«Hallo? wowww! Gut siehst du aus!»
Hugo schreckte aus seinen Tagträumen hoch.
Er schaute den Mann fragend an. Dieser guckte etwas gekränkt: «Ja kennst du mich nicht mehr: Edi... Schützenmatten-Edi... Ich habe doch die Evi geheiratet?!»
Hugo setzte sofort alle Antennen ein. Sein Gesicht tat, als würden alle Lichter aufgehen: «Ja klar... der Edi... Hallo, du alte Nummer. Was macht die Evi?»
«Sie ist tot.»
Nun versagten die Antennen. Und auch das Mienenspiel.
Die Zeit bringt Hugo immer mehr in solche Situationen? zwar liest er seit seiner Pensionierung zuerst die Todesanzeigen. Jeden Tag stehen in diesen schwarzen Kästchen Namen, die er gekannt hat. Und manchmal passiert es ihm, wenn er in der Kunsthalle beim Mittagsmenü sitzt, dass jemand hereinkommt. Und er erschrocken aufblickt: «Aber den habe ich doch eben gelesen...»
Die tote Wirklichkeit und die Realität vermischen sich ins Nebulöse. So auch hier:
«Eva tot? Um Himmels willen!»
Edi machte ein betrübtes Gesicht: «Am Schluss ist es ihr nicht gut gegangen. Sie hatte Krebs... es waren böse Monate... ich war immer bei ihr...»
«DU GUTER!»? was hätte Hugo sonst sagen sollen.
In seinem Kopf vibrierten die Ganglien auf 1000: «Evi... Edi...? Kiwaner? Oder vom Golf? Vielleicht hatten sie auch das Mittwochs-Abo... aber nein. So sah Edi nicht aus. Eher nach Kegeln... Hugo aber kegelte nicht...»
«Das waren schöne Zeiten...», sagte Hugo, damit etwas gesagt war.
Edis Augen röteten sich. Peinlich! WAS NUN, WENN DER JETZT MITTEN AUF DER STRASSE VOR HUGO LOSFLENNT! Was die Leute dann denken würden: EHEKRISE UNTER HOMOPAAR? Oder? noch schlimmer? Bankier auf frischer Tat ertappt, wie er seinem Kunden die Verluste des Aktienpakets erklärt.
ES WAR EINE UNMÖGLICHE SITUATION.
Schliesslich schnüffelte Edi: «Wie lange wart ihr eigentlich zusammen...? Evi hat immer wieder davon erzählt...», seine Stimme schwankte: «... es muss eine glückliche Zeit für sie gewesen sein. Vermutlich glücklicher als mit mir...»

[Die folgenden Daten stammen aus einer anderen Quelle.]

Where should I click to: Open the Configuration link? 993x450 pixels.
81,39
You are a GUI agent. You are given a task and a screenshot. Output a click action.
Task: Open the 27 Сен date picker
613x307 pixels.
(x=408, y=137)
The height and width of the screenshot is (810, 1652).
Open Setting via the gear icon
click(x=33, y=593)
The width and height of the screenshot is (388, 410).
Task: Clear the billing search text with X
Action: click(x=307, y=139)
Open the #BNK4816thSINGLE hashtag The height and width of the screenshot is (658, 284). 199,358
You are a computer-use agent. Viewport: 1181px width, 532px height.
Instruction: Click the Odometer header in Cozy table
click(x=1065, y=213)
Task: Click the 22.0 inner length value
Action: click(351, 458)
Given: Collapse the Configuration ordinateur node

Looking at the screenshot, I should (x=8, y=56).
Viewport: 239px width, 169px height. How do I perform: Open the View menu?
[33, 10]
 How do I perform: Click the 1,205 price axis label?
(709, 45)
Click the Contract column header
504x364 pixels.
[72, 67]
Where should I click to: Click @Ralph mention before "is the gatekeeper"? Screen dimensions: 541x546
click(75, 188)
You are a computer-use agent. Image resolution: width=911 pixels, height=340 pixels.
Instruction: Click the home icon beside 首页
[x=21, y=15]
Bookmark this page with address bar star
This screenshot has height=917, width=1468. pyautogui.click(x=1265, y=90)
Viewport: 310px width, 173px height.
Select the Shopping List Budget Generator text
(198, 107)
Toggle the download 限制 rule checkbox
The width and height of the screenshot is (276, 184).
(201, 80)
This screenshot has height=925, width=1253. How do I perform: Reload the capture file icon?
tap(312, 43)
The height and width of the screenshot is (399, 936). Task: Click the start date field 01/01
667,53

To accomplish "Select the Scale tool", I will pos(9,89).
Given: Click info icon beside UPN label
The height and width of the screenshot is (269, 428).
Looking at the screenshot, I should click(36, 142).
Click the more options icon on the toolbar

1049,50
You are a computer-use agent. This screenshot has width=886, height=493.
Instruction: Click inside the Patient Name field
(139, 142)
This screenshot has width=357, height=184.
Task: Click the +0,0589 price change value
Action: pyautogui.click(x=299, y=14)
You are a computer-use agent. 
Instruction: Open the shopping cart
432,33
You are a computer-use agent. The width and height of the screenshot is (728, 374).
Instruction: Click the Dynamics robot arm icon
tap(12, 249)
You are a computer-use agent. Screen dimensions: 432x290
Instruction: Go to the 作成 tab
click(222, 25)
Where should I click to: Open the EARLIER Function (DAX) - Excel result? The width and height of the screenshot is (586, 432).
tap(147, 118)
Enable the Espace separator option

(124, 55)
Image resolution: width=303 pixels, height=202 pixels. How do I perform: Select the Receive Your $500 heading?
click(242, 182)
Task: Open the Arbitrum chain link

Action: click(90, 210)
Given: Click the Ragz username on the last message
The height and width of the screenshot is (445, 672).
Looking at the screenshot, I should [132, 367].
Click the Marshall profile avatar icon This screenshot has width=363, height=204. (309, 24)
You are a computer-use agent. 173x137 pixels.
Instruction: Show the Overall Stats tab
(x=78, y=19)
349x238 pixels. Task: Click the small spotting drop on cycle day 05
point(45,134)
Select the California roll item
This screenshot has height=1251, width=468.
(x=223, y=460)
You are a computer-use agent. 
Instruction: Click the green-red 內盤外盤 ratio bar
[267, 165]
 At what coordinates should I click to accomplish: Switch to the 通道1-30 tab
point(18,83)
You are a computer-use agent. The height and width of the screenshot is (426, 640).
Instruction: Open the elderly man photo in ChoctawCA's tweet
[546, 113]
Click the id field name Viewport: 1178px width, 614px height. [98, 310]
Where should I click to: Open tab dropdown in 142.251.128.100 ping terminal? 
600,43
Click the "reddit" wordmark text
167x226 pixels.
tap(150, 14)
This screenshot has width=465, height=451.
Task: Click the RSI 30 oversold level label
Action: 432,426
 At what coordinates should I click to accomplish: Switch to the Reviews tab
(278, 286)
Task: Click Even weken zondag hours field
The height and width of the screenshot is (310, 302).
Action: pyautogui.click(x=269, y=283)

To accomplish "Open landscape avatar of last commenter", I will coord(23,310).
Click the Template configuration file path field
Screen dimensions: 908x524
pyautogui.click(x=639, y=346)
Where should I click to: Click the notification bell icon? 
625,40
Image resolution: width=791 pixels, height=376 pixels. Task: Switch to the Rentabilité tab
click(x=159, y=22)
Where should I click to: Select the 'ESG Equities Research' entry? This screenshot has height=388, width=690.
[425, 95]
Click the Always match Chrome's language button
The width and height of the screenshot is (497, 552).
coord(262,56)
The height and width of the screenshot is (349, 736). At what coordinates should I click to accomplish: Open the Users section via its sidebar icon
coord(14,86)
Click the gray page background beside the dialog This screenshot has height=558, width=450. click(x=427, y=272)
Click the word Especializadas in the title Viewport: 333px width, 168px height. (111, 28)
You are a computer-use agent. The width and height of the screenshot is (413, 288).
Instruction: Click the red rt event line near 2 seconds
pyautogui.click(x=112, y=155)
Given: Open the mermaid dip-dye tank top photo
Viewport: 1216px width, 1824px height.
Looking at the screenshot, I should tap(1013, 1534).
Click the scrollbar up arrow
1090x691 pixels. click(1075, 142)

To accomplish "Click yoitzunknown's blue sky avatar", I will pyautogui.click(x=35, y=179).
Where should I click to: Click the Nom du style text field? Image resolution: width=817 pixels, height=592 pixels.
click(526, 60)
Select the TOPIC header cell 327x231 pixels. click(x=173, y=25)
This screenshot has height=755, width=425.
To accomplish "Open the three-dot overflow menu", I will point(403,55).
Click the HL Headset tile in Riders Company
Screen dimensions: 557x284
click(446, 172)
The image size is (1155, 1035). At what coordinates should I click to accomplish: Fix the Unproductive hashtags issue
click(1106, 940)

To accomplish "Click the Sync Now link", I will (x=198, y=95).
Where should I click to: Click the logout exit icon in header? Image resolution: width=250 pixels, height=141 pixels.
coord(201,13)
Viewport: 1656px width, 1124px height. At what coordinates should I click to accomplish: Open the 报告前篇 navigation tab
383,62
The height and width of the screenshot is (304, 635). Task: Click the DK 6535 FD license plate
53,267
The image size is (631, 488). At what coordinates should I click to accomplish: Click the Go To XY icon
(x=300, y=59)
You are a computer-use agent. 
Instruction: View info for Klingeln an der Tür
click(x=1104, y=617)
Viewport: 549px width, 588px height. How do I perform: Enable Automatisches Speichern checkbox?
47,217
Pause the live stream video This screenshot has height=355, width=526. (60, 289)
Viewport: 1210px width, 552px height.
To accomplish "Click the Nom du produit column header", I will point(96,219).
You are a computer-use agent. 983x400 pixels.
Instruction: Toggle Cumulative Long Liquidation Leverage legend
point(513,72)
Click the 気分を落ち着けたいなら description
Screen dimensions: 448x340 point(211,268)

JETZT ABER SCHELLTEN BEI HUGO ALLE ALARMGLOCKEN!
«Evi? Evi? Glückliche Zeit?... War das etwa die kleine, lustige Schuhverkäuferin gewesen? Er konnte sich beim besten Willen nicht mehr an deren Namen erinnern. Aber er hatte sie etwa drei Monate lang in seine Mansardenbude raufgeschleppt. Hiess die wirklich Evi? Oder Flora? Klar? das war Flora.
Und plötzlich überkam es ihn wie ein Blitz mit Paukenschlag: «... die kleine Ballettratte. Natürlich. Sie war Polin gewesen und hiess Evakaja...»
Vorsichtig erkundigte er sich bei Edi: «Hat Evi noch lange getanzt?»
Der frischgebackene Witwer schaute mit rot umrandeten Augen auf: «Getanzt? Evi hat nie getanzt. Sie hatte das Buchhalterdiplom...», er schnäuzte sich die Nase, «... noch in der letzten Stunde hat sie nach dir gefragt. Ich gehe jetzt zum Steinmetz. Sie soll einen prächtigen Grabstein haben. Willst du dich beteiligen?»
Hugo steckte Edi wortlos einen Hunderter zu.
Dann gingen sie auseinander.
In der Kunsthalle traf Hugo dann seinen alten Freund Rolf: «Weisst du, was mir passiert ist...?!»
Rolf wusste es zehn Minuten später. Und lachte: «... ach der! Der hat mich vor drei Wochen angehalten. Ich habe mich mit einem 50er am Stein beteiligt!»